D. The Auction-Based Solution
To complement deposit certificates, Husni Bey proposes transparent weekly dollar auctions, designed to break speculation and ensure fairness:
1. Auction volumes: $50–150 million per week (possibly more than once weekly).
2. 20% allocation: goes to the highest bidder(s).
3. 80% allocation: distributed among all other qualified bidders at the same clearing price, with no one receiving more than 2% of the total auction.
4. Unallocated balances: redistributed proportionally among participants under the 2% cap.
5. All settlements: executed at the highest bid price. Principles Behind the Model: Incentives: Highest bidders gain an advantage with up to 20%.
Wider participation: The 80% pool ensures small and medium institutions are included.
Risk management: The 2% cap prevents excessive concentration and systemic risk.
Transparency: One settlement price eliminates hidden advantages.

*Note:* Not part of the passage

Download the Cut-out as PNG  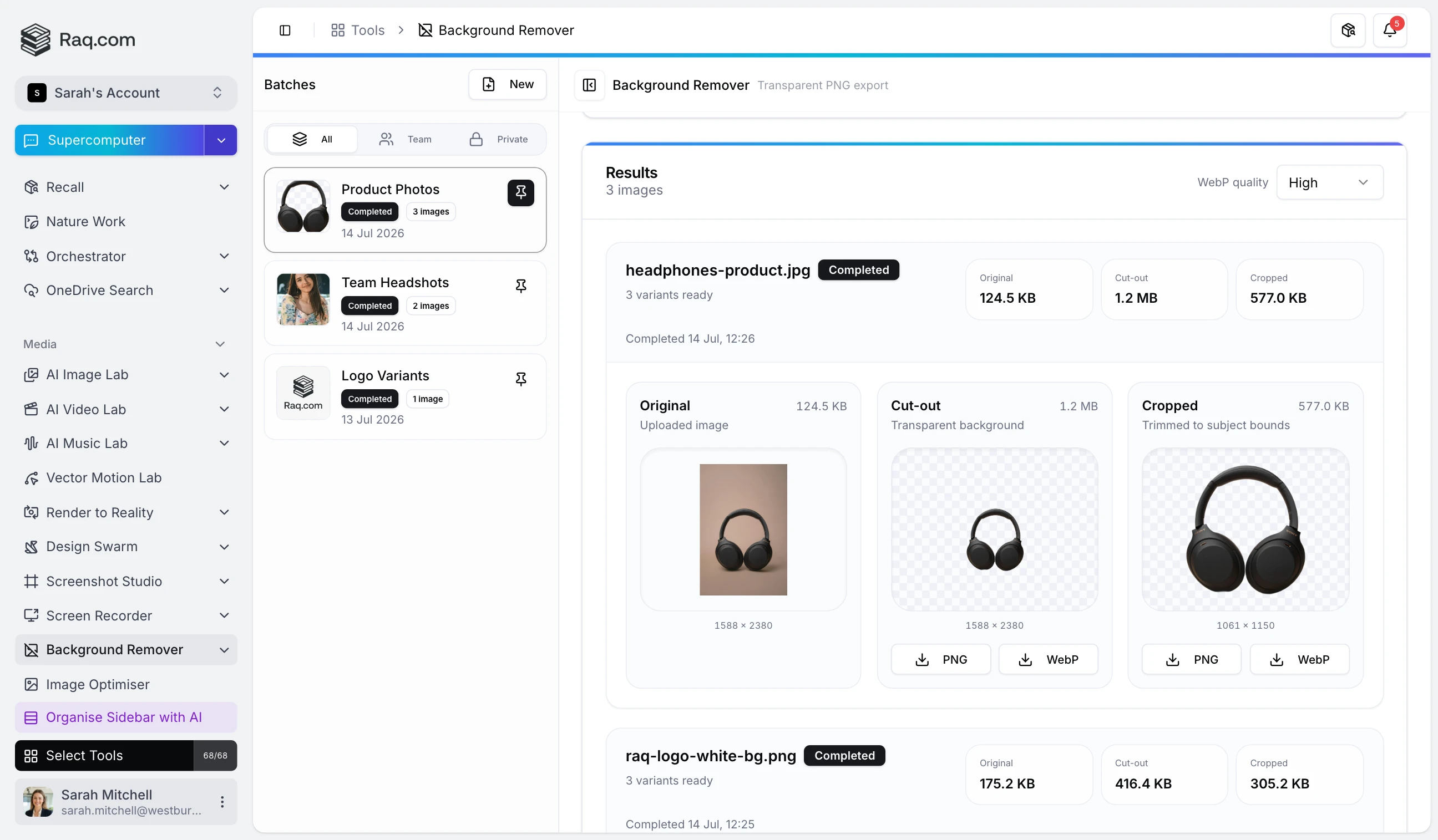tap(940, 659)
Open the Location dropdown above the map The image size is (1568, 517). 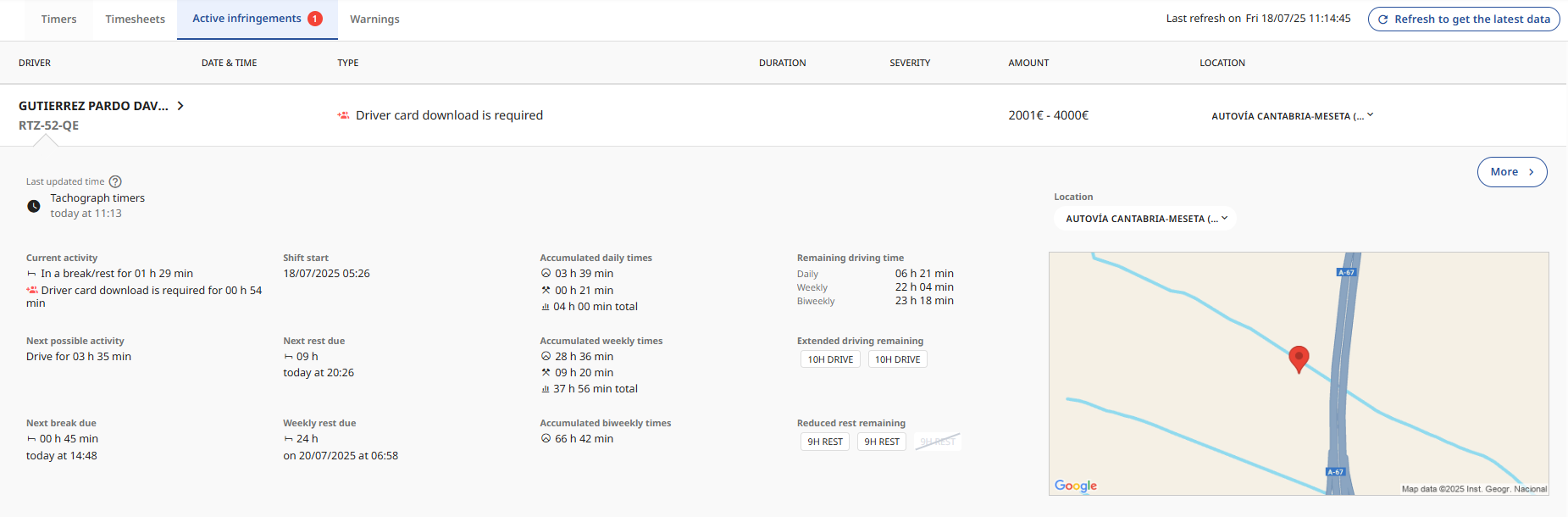point(1144,219)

Expected outcome: Reduced speculative demand. A smaller money base in circulation. A narrowed gap between official and parallel rates to a maximum of 5%, stabilizing and strengthening the Libyan dinar.
E. Conclusion According to Husni Bey:
1. The status quo unfairly enriches a minority while burdening the majority of Libyans.
2. Deposit certificates are a necessary first step to absorb liquidity.
3. Public auctions are critical to cut speculation and narrow the exchange rate gap.
4. Legal compliance with reserve laws must be restored, ensuring banks are compensated for excess reserves.
5. Fiscal discipline — avoiding monetary financing of budget deficits — remains the foundation of a strong dinar.
In conclusion, Bey said “Libya faces a choice: continue with a system that benefits the few at the expense of the many, or adopt transparent reforms that restore fairness, stability, and confidence in our currency.”